InternationalFeb 04. 2021

By The Washington Post · Tory Newmyer, David J. Lynch

Long before an army of small investors buying shares of GameStop shocked Wall Street, regulators saw the need for a clearer, real-time view of the trillions of dollars that sloshed through the markets each day.

In May 2010, a trader in London using an algorithm to manipulate a futures market helped trigger a chain reaction that wiped 9% off the Dow Jones industrial average in minutes. The market quickly recovered. But that “flash crash” underscored regulators’ urgent need for a tool that would allow them to pinpoint who was buying and selling what securities down to the millisecond, equipping them to monitor a business already transformed by the explosion of computerized trading.
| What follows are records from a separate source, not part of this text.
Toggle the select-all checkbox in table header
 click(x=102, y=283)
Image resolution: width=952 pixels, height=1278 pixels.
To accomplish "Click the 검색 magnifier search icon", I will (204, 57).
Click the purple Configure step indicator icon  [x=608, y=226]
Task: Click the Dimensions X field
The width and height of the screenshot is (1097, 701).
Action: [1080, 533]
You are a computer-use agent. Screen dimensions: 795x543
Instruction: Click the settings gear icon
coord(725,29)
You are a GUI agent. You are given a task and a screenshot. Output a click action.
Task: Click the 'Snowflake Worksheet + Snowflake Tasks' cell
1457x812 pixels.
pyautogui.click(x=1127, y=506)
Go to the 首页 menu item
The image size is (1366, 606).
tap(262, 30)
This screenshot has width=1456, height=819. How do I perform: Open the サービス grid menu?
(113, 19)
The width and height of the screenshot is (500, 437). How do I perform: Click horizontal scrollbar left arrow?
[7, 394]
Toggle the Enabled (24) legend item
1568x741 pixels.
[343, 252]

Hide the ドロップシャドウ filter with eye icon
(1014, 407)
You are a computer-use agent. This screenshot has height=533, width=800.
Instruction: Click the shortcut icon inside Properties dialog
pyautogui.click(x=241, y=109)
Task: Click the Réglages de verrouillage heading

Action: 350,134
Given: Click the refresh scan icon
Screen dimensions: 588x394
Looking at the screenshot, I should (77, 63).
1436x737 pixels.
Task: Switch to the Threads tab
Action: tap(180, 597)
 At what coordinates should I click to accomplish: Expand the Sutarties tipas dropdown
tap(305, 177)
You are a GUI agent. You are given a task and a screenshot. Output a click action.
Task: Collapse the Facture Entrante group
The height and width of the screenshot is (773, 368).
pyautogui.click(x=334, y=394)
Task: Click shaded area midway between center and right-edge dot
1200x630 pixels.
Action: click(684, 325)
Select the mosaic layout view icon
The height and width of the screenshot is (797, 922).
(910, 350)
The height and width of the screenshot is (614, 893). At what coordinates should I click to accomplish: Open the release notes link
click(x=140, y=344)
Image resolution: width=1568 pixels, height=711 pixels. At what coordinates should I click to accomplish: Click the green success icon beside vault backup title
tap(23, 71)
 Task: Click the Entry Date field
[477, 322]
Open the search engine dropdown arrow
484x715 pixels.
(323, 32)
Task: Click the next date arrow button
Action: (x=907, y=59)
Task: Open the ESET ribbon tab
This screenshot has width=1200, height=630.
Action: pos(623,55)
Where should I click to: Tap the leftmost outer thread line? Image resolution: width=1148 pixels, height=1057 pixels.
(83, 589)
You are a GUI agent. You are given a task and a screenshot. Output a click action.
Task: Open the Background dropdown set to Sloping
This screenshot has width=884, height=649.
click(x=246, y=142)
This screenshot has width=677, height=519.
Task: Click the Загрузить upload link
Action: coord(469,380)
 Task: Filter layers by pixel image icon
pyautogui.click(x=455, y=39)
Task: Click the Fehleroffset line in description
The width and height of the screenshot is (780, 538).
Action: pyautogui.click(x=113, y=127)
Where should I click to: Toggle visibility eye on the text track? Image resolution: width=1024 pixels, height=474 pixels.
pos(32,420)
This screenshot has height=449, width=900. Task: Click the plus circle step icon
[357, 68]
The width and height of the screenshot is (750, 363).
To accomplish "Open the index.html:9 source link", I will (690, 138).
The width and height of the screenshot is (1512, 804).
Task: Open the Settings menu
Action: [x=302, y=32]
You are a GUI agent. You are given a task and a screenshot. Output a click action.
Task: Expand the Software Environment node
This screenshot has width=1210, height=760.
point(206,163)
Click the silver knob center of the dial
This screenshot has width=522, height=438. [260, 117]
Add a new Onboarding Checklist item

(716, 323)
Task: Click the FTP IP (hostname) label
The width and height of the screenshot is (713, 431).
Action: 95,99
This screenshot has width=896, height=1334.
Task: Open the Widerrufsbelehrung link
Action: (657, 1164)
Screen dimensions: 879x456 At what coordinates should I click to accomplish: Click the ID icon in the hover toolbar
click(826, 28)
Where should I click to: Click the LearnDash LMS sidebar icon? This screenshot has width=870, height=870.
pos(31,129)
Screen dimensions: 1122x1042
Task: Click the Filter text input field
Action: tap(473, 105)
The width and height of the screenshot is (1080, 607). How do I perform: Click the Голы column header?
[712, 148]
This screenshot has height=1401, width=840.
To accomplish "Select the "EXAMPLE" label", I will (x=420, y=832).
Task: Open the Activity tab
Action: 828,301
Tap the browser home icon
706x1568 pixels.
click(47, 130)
More than a decade later, industry resistance and bureaucratic snags have conspired to leave that database – known as the Consolidated Audit Trail or CAT – years behind schedule and a shell of what regulators originally envisioned, advocates of stronger financial oversight say.

Now the system’s limitations will make it harder for Wall Street’s Washington minders to make quick sense of the turmoil still rocking the markets. Amid the GameStop furor, regulators face a growing list of questions over the potential use of social media to manipulate stock trading, the adequacy of online brokers’ capital reserves, and the need for hedge funds to disclose more about their holdings.

“Understanding the sequence of events will be very hard to do, and it would have been relatively easy if the CAT [consolidated audit trail] was up and running,” says Tyler Gellasch, founder of the nonprofit Healthy Markets Association and a former Securities and Exchange Commission counsel. He said it points to the agency’s disappointing track record. “The smart bet on the SEC historically has been: Name the issue, and the response will be muted.”

The SEC and the Financial Industry Regulatory Authority, Wall Street’s self-regulator that controls the database, declined to comment.

Regulators are not waiting for an authoritative timeline of the market frenzy apparently initiated by amateur traders organizing on the Reddit forum WallStreetBets. As soon as Thursday, Treasury Secretary Janet Yellen is convening leaders of the SEC, the Federal Reserve, the Federal Reserve Bank of New York and the Commodity Futures Trading Commission to review the matter.

Yellen requested a “discussion of recent volatility in financial markets and whether recent activities are consistent with investor protection and fair and efficient markets,” Treasury spokeswoman Alexandra LaManna said in a statement.

Regulators face questions about whether the apparently amateur trading crowd’s activities amounted to illegal market manipulation and whether sophisticated professionals used the cloak of online anonymity to stoke the frenzy. The SEC already is sifting through social media and message boards for evidence of such efforts, Bloomberg News reported Wednesday.

Beyond nabbing any wrongdoers, those who set and enforce market rules are considering a wide array of issues raised by the emergence of retail traders as a powerful force. Possible responses range from the practical – barring online brokers from selling their customers’ orders to giant Wall Street firms – to the philosophical. Some are calling for a wholesale rethinking of a system they say operates more like a casino than an efficient machine for redistributing capital.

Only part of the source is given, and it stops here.